Harvard researchers have discovered that it is one of the longest adult studies ever conducted by Harvard researchers are important to our health, and our close relationship is even more important to our well-being.
In an interview in my book, people said they feel that dating app users don’t invest much in their relationship with “match.” This is because the app conveys the impression that there is always someone who can swipe. “If someone confused you for the smallest reason, you can go to a dating app and find someone else,” one woman told me.
So, rather than learning to refine skills to maintain offline relationships, teens are learning to be able to move away from dating apps so that romantic partners feel easy to get.
To start a conversation about these concerns, parents need to check in with teens to see if they are using or using a dating app. If teens say yes, it’s an opportunity to think about how they can meet their needs in other ways.
For example, if teens are lonely or want to find a romantic partner, one of the best things we can do is for them to come together in person with their peers. They can even connect with friends and potential romantic partners who share similar interests by signing up for extracurricular activities. It is also an important way to help teens feel that they are important. This is one of the best ways to promote happiness.
A new study found that dating apps could give teenagers, who are sexual and gender minorities in their communities, a way to create valuable social connections. But it would be even better for parents to explore how such teens can make connections between them by meeting the type of people they want to meet.
Some teens may also want to use dating apps as some platforms suggest that there are algorithms that can match people with soulmates, or at least compatible romantic partners. However, decades of research have shown that this is not possible.

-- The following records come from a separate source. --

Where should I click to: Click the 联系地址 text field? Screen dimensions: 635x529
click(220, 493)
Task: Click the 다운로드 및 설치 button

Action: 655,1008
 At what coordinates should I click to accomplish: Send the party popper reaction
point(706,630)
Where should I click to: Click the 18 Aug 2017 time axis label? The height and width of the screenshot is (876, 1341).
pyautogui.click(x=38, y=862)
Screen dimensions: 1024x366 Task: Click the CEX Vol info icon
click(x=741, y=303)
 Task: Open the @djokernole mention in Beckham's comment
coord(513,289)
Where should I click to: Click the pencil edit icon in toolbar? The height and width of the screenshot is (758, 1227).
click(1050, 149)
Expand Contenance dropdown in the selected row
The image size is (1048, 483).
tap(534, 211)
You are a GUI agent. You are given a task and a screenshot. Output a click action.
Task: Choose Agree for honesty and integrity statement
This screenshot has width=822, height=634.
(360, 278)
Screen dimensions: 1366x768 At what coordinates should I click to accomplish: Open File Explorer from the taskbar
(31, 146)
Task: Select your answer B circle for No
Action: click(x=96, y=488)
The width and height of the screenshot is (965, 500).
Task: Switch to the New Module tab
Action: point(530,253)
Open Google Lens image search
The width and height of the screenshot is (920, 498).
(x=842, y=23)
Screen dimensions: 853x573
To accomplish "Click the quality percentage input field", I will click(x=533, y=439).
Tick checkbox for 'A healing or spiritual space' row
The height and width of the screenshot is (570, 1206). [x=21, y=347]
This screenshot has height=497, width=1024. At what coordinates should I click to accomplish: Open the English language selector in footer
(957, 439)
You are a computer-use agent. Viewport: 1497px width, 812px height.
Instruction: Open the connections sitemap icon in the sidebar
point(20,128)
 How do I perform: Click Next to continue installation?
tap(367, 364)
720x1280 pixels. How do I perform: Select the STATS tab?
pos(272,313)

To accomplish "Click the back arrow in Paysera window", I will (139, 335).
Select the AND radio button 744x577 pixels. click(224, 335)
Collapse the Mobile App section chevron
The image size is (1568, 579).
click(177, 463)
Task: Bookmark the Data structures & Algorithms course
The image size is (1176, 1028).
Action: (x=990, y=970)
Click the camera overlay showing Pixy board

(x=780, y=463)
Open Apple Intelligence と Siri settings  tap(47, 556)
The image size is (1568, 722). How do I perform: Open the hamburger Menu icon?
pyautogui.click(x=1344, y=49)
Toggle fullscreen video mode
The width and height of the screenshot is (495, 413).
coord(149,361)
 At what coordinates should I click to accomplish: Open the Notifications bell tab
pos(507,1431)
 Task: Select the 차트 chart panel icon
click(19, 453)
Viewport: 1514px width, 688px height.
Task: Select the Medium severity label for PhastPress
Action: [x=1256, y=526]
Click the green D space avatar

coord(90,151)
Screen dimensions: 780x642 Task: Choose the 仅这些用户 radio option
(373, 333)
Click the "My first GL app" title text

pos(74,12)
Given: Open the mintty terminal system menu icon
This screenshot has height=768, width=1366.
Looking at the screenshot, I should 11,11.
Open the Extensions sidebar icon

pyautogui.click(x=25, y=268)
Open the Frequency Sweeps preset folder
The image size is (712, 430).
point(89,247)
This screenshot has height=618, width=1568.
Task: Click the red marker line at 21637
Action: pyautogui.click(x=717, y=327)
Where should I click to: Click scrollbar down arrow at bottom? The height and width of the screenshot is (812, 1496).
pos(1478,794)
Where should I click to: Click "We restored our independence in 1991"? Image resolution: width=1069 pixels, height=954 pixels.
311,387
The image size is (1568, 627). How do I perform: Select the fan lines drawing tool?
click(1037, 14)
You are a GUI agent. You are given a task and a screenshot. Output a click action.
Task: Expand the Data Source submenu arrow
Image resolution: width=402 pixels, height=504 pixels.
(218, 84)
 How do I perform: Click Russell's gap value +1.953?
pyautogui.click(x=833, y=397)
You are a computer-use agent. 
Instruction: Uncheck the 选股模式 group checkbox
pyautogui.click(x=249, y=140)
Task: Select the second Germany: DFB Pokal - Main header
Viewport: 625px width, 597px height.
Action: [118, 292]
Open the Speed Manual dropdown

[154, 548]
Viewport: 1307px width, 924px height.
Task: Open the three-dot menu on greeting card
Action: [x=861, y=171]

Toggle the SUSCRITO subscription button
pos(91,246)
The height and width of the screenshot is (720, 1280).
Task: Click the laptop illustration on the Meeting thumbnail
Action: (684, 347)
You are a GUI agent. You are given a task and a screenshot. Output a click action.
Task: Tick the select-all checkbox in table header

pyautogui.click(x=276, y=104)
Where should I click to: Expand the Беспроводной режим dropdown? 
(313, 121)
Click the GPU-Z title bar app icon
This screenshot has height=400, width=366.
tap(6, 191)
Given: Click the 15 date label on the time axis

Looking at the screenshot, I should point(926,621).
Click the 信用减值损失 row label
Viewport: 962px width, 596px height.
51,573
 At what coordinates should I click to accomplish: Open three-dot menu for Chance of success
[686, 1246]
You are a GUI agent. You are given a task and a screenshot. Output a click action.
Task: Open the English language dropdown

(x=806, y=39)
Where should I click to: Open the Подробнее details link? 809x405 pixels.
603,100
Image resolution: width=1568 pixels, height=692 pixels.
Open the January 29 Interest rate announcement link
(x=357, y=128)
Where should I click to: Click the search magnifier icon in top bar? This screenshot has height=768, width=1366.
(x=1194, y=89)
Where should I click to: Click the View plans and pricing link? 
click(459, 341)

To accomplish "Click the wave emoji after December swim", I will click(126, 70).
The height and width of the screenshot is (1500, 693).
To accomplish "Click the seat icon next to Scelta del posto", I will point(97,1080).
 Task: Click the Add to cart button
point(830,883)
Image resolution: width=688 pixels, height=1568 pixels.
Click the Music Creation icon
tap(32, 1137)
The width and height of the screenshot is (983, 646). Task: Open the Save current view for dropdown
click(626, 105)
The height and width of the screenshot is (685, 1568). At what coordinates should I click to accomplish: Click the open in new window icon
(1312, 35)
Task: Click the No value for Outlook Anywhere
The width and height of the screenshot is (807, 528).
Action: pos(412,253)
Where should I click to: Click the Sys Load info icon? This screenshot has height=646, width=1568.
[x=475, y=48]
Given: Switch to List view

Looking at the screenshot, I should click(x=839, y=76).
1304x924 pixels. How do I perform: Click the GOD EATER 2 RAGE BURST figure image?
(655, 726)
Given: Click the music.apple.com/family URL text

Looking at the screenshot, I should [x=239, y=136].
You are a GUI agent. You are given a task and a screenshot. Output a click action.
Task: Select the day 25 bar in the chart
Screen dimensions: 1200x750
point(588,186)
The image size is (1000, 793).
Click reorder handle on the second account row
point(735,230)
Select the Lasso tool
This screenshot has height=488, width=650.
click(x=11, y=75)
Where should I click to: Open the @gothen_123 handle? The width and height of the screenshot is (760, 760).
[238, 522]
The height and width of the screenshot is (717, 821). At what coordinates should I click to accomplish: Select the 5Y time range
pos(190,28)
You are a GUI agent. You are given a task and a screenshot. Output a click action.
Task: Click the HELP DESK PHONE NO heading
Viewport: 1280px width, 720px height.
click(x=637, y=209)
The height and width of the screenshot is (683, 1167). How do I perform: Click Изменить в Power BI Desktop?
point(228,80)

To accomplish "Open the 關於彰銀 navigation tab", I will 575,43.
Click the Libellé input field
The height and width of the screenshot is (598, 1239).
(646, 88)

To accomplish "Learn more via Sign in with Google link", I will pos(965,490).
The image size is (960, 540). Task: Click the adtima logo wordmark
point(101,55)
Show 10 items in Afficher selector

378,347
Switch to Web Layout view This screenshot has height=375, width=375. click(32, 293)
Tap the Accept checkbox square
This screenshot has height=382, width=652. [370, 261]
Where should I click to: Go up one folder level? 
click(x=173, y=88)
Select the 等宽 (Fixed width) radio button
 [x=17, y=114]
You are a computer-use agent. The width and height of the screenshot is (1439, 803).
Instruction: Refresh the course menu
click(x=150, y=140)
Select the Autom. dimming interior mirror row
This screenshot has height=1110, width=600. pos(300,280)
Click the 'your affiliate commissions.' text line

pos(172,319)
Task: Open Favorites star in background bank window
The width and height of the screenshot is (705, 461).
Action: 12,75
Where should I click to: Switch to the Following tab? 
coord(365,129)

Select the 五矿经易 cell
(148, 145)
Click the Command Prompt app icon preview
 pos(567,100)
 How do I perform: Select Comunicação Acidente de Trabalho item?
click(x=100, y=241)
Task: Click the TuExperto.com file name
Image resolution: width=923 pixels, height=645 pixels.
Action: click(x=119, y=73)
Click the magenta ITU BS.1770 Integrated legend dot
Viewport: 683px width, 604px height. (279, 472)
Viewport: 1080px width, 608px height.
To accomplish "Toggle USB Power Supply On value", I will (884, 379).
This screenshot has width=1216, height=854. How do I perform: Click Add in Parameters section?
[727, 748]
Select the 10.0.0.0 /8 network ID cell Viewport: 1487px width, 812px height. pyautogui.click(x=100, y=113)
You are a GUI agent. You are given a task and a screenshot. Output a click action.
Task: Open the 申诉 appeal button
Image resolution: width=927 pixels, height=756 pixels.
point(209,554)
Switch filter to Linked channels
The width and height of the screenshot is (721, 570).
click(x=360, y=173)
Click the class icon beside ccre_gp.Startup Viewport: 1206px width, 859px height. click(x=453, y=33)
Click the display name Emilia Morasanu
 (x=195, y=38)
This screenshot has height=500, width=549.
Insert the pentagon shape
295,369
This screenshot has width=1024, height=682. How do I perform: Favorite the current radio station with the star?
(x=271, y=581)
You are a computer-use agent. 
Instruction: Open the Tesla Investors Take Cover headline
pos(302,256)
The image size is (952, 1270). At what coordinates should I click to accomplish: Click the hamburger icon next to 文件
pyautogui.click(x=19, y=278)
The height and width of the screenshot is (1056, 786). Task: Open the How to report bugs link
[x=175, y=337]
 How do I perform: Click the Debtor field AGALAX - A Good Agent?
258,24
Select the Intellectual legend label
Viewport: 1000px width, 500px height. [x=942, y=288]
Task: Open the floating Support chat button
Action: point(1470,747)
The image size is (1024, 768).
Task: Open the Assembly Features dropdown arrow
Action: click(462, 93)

This is because it turns out that people’s personality traits don’t actually predict whether they’ll work out as a couple.
Still, a 2023 Pew Research Center survey found that 30% of Americans use a dating app or site at some point, so they may find ways to get around the rules for teens using it now or in the future. So, if you use it at any point in your life, you should talk to teens about how to keep your dating app safe.
It is recommended to video chat with people before meeting in person.
Parents believe that their children will never use dating apps or meet strangers they only know online. However, this new study suggests that teens use these apps, so it’s best to prepare because they use more apps than parents notice.
Whether teens are breaking your rules or getting into trouble online, they miss learning to establish healthy relationships directly. So parents need to talk to teens about these concerns now, helping them to start their dating life on the right track rather than simply swiping correctly.